Exercise directions. Search term "number": copy each line of the records that contains it.

Stored data:
>>>
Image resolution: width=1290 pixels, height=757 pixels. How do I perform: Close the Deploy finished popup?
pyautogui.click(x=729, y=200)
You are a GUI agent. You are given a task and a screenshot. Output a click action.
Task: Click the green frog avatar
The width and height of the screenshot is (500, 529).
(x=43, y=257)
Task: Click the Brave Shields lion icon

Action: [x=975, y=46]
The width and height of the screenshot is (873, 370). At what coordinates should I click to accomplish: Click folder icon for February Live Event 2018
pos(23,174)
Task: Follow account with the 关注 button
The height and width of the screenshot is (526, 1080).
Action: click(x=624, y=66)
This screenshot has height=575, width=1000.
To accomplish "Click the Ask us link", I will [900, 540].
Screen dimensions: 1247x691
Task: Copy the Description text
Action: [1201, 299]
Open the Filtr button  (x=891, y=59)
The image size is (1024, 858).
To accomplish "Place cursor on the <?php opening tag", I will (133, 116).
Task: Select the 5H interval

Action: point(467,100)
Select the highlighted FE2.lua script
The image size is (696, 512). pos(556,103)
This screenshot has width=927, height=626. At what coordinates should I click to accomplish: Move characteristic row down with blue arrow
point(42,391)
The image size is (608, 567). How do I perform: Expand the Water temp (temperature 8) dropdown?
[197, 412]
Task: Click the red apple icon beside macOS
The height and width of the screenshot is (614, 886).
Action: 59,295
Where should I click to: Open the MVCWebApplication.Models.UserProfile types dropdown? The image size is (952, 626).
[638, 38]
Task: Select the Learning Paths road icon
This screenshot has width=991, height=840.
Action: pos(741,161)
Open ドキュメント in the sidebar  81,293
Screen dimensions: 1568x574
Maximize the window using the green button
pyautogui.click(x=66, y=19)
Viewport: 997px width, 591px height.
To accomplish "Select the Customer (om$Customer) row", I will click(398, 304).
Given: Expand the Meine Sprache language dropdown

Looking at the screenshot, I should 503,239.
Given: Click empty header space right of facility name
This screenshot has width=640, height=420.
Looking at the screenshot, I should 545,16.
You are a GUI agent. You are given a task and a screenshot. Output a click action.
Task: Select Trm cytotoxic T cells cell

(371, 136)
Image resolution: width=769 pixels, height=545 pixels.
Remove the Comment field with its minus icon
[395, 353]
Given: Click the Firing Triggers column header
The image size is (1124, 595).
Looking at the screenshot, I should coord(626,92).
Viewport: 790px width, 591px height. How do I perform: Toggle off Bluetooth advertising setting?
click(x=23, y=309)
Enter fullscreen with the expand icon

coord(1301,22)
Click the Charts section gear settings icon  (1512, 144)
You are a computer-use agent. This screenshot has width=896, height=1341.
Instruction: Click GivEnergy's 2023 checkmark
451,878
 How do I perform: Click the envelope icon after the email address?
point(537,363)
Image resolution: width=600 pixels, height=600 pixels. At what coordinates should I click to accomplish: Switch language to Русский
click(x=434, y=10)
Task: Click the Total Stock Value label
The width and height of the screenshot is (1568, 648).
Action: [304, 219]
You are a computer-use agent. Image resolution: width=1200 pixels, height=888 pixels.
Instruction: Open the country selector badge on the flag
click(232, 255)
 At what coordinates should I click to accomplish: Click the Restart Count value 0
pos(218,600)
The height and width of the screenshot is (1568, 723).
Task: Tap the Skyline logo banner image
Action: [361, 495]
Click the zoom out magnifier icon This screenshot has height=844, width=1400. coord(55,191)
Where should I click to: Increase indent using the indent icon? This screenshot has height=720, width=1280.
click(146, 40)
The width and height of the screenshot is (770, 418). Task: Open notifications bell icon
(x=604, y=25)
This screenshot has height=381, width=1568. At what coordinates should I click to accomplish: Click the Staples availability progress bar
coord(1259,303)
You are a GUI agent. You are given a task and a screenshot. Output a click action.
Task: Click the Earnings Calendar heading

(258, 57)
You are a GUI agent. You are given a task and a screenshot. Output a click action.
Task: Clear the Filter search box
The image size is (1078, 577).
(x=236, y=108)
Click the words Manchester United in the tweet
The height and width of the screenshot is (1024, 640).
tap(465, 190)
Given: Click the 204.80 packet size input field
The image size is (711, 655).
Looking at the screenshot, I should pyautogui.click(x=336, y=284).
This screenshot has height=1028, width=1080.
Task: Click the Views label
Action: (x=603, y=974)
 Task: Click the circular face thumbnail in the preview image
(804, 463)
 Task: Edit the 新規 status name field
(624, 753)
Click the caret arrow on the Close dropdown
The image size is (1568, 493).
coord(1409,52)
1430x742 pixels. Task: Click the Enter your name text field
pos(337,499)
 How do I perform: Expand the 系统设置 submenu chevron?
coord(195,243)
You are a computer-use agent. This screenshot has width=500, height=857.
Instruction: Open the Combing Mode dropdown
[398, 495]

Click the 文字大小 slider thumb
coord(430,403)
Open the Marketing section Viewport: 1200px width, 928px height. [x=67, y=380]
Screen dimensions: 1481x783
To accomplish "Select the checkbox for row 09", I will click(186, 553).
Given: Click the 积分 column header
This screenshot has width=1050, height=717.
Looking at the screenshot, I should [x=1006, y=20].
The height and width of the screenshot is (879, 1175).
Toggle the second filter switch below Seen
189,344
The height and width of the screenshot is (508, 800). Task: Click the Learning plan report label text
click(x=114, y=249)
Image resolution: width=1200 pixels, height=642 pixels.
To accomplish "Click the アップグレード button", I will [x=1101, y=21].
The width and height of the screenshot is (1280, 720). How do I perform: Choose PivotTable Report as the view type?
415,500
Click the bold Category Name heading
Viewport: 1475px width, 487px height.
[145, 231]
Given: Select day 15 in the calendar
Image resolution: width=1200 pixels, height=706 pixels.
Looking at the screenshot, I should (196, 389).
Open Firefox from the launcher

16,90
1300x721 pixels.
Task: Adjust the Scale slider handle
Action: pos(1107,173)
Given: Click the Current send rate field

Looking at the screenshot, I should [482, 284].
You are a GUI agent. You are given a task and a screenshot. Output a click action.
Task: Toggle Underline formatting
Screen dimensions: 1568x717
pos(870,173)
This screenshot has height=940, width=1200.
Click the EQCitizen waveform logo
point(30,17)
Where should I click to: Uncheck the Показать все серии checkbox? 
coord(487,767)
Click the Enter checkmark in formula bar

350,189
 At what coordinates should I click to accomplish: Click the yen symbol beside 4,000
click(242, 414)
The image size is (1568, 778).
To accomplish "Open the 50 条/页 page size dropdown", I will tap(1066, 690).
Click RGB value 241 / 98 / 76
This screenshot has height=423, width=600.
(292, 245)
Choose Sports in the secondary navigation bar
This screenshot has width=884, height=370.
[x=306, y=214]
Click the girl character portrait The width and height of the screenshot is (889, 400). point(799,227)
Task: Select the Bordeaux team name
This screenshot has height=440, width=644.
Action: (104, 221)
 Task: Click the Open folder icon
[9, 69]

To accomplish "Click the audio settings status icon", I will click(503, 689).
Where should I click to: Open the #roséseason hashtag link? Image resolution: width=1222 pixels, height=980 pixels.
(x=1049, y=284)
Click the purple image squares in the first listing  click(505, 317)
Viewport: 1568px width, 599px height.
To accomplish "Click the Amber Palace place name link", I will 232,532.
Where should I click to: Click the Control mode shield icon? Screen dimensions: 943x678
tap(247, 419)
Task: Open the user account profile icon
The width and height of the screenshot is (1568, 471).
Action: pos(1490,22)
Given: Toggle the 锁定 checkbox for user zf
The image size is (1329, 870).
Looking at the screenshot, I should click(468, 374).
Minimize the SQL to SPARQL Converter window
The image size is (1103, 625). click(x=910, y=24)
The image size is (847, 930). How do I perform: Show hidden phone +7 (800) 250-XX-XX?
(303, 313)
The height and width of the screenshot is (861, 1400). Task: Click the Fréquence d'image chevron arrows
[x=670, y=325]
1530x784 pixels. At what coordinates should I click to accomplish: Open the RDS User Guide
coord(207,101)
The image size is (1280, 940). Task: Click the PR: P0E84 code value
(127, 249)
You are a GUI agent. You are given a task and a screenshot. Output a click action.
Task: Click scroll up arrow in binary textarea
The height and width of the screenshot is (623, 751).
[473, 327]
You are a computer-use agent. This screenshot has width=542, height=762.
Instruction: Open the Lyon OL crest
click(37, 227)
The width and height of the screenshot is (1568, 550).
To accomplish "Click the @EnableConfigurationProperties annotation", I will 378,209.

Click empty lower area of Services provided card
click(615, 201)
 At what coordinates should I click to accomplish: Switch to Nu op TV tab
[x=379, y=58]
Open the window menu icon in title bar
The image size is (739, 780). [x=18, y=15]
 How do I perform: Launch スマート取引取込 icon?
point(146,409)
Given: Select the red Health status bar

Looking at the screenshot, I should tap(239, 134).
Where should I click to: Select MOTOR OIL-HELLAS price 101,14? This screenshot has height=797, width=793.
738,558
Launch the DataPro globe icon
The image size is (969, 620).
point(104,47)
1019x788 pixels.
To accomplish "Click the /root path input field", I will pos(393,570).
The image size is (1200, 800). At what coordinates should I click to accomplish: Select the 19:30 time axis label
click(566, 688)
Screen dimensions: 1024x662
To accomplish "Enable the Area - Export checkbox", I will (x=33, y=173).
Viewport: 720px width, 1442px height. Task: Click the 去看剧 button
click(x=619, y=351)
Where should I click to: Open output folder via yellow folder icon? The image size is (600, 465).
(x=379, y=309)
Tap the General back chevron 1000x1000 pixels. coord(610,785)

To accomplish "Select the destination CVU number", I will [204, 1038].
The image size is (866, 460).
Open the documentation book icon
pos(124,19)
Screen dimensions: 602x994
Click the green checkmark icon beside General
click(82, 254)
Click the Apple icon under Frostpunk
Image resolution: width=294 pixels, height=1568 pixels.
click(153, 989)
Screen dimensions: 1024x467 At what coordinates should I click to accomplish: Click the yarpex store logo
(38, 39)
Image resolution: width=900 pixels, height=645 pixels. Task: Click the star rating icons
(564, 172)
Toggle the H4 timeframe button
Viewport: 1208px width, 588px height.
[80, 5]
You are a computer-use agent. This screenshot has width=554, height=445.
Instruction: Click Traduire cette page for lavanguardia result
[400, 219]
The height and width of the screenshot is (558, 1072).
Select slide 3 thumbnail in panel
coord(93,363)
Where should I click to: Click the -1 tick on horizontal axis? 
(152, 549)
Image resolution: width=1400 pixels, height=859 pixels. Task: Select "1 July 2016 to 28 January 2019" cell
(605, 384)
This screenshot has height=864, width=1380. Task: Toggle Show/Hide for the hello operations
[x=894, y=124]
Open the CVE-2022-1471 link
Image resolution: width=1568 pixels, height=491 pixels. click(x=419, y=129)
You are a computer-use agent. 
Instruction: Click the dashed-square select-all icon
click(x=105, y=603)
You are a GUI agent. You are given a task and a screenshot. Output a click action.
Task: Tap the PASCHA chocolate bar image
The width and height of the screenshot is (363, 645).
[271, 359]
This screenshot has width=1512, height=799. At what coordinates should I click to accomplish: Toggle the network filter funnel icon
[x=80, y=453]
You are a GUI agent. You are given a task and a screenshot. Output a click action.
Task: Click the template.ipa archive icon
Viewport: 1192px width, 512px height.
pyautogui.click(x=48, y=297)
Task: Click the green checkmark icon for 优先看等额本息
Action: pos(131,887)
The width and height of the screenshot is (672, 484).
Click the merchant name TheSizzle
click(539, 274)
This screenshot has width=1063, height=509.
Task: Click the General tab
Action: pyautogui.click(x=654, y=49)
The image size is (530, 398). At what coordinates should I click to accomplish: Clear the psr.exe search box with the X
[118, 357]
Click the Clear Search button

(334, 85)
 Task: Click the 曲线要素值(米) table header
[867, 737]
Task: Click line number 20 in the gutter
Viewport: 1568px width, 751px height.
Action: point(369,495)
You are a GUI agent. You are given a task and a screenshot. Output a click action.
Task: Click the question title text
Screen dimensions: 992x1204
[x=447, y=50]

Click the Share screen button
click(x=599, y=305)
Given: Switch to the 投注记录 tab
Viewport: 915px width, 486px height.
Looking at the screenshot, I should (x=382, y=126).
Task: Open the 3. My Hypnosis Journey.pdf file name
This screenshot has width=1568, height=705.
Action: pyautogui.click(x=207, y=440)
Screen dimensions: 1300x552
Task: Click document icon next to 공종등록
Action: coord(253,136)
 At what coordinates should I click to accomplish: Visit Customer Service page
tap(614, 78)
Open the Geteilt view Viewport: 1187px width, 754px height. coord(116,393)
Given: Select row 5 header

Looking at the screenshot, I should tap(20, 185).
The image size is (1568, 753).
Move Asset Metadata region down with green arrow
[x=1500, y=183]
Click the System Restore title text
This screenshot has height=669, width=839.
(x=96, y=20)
<<<
Solution for this exercise.
To accomplish "Select the destination CVU number", I will [204, 1038].
Task: Click line number 20 in the gutter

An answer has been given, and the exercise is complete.